▸ **What you should do**: Return each line in the records below that contains the word "icon".

-- start Exercise input --

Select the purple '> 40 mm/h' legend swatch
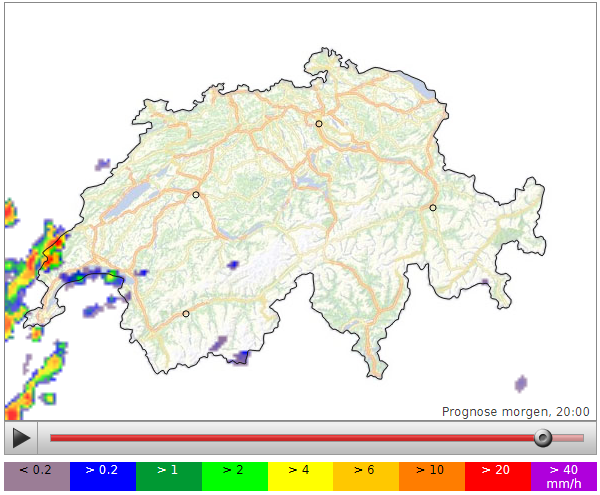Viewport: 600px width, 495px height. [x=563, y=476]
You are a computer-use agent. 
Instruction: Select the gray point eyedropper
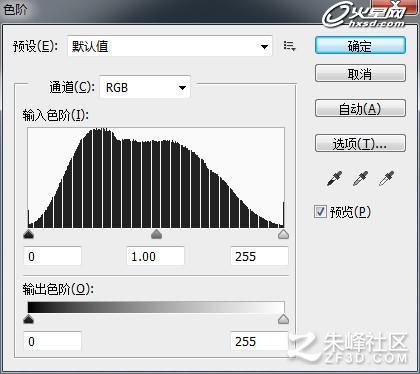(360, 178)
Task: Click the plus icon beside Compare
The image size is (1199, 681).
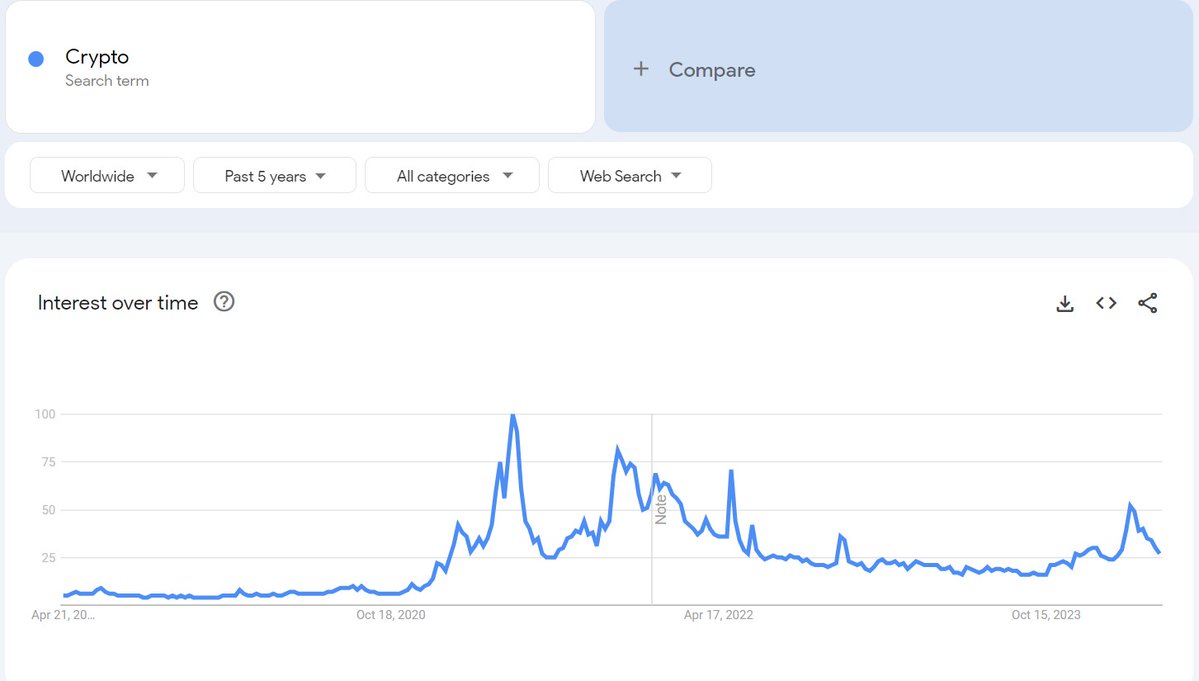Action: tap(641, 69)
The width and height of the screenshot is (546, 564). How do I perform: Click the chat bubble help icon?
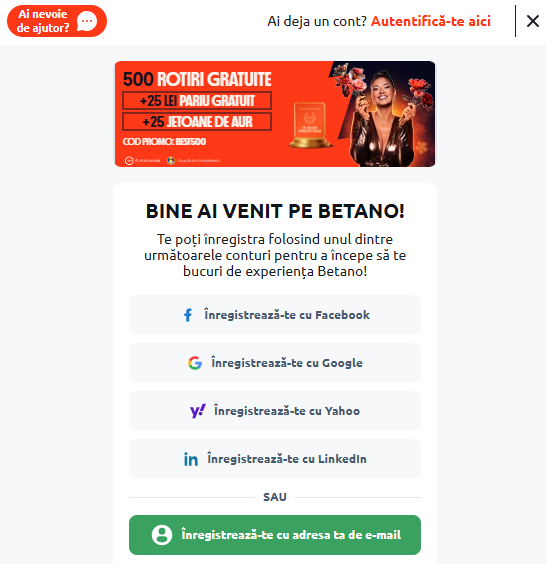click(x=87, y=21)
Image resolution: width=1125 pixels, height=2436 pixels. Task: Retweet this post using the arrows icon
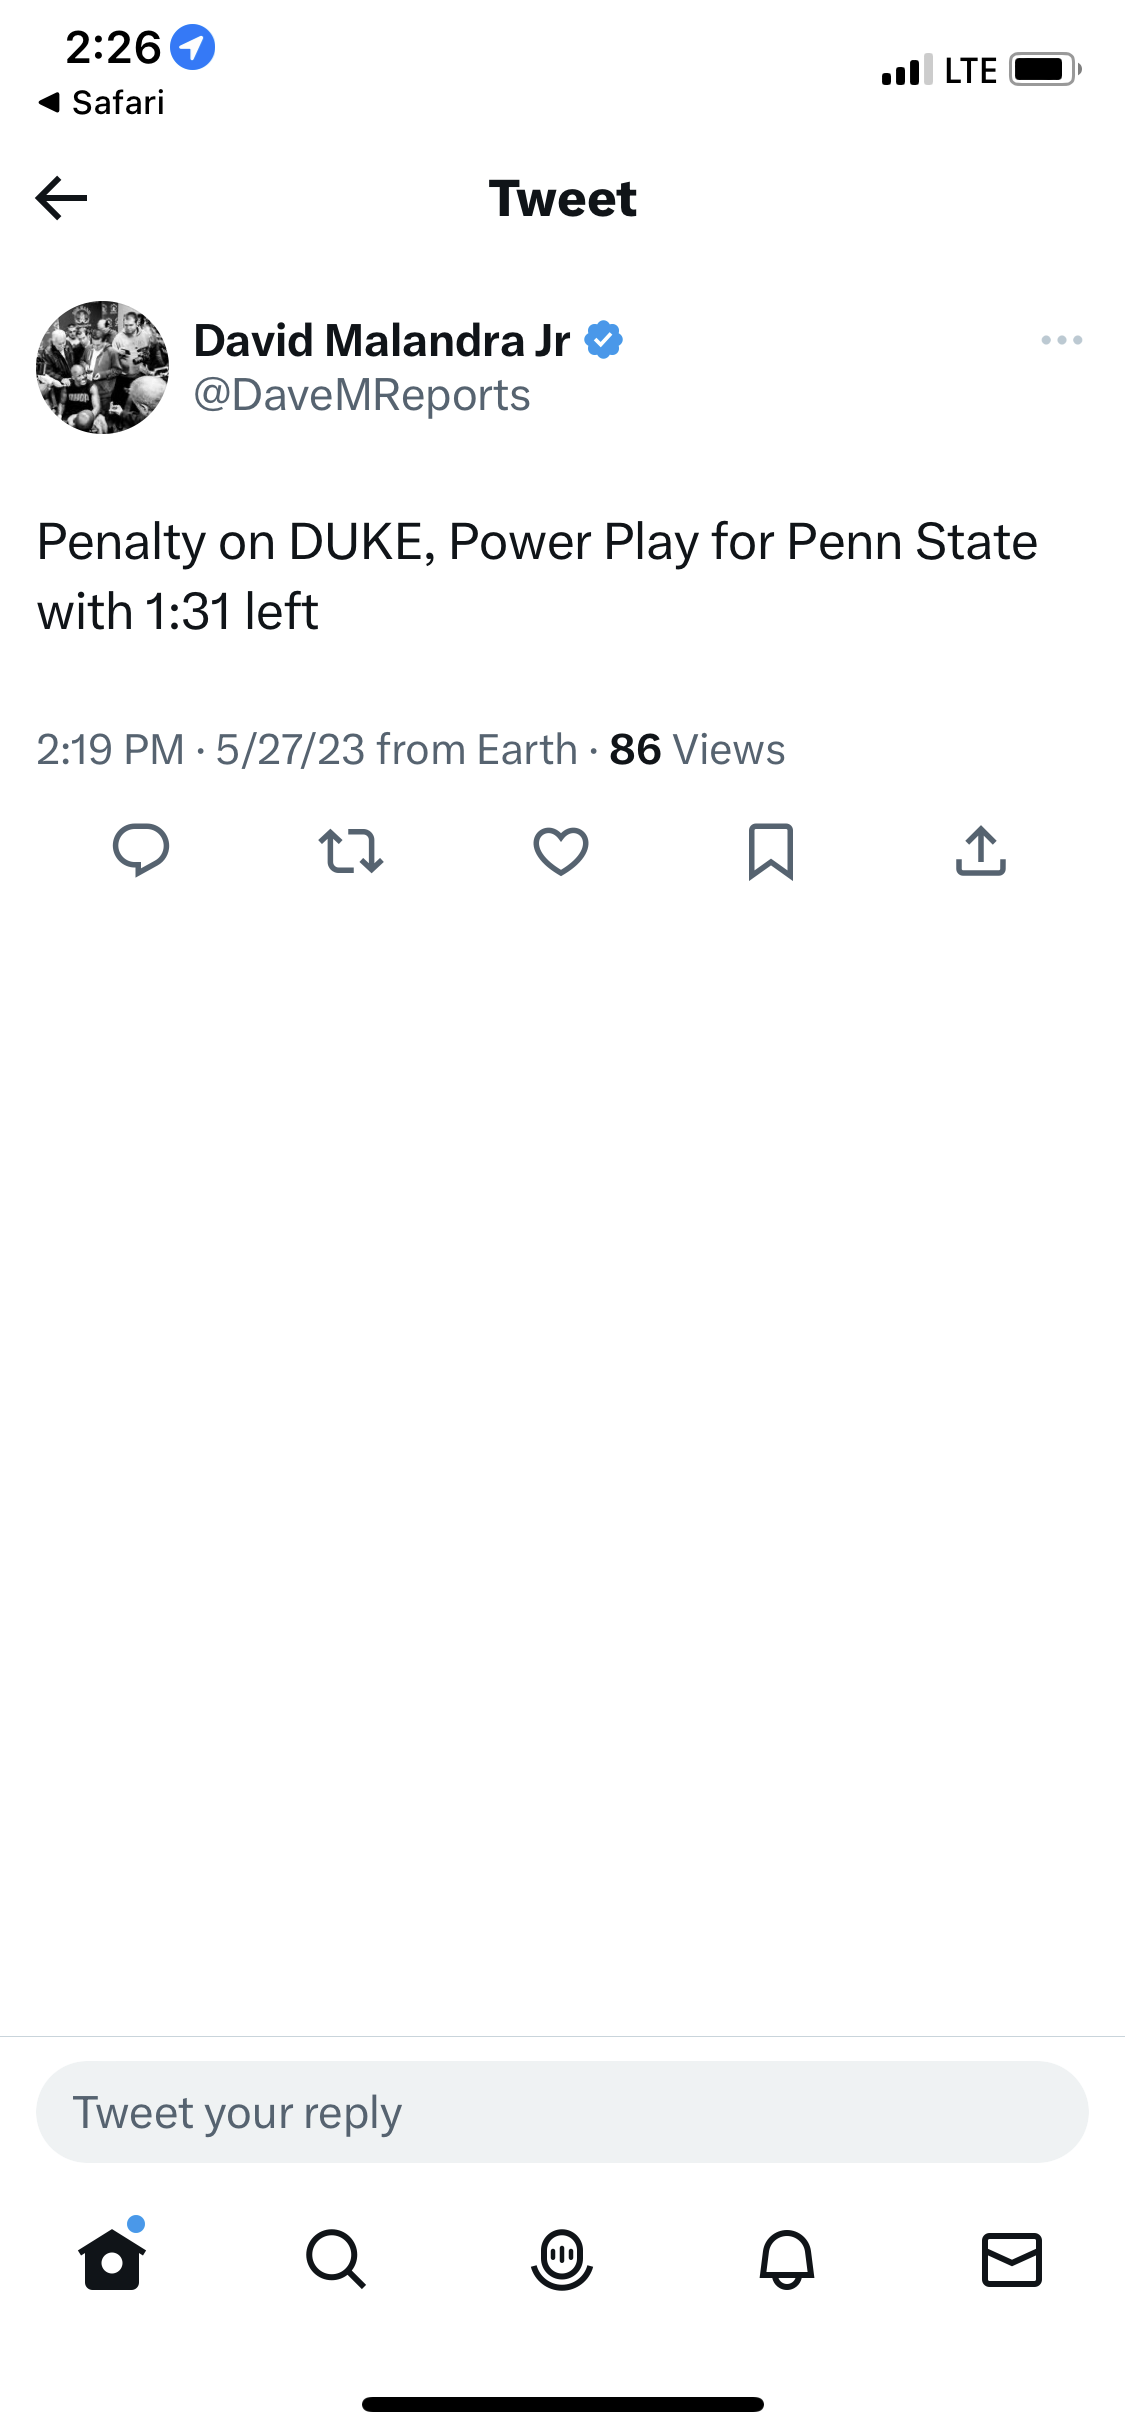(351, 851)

-- end Exercise input --

▸ **Solution**:
Task: Click the plus icon beside Compare
The width and height of the screenshot is (546, 564). How do I perform: Click the chat bubble help icon?
Image resolution: width=1125 pixels, height=2436 pixels. Task: Retweet this post using the arrows icon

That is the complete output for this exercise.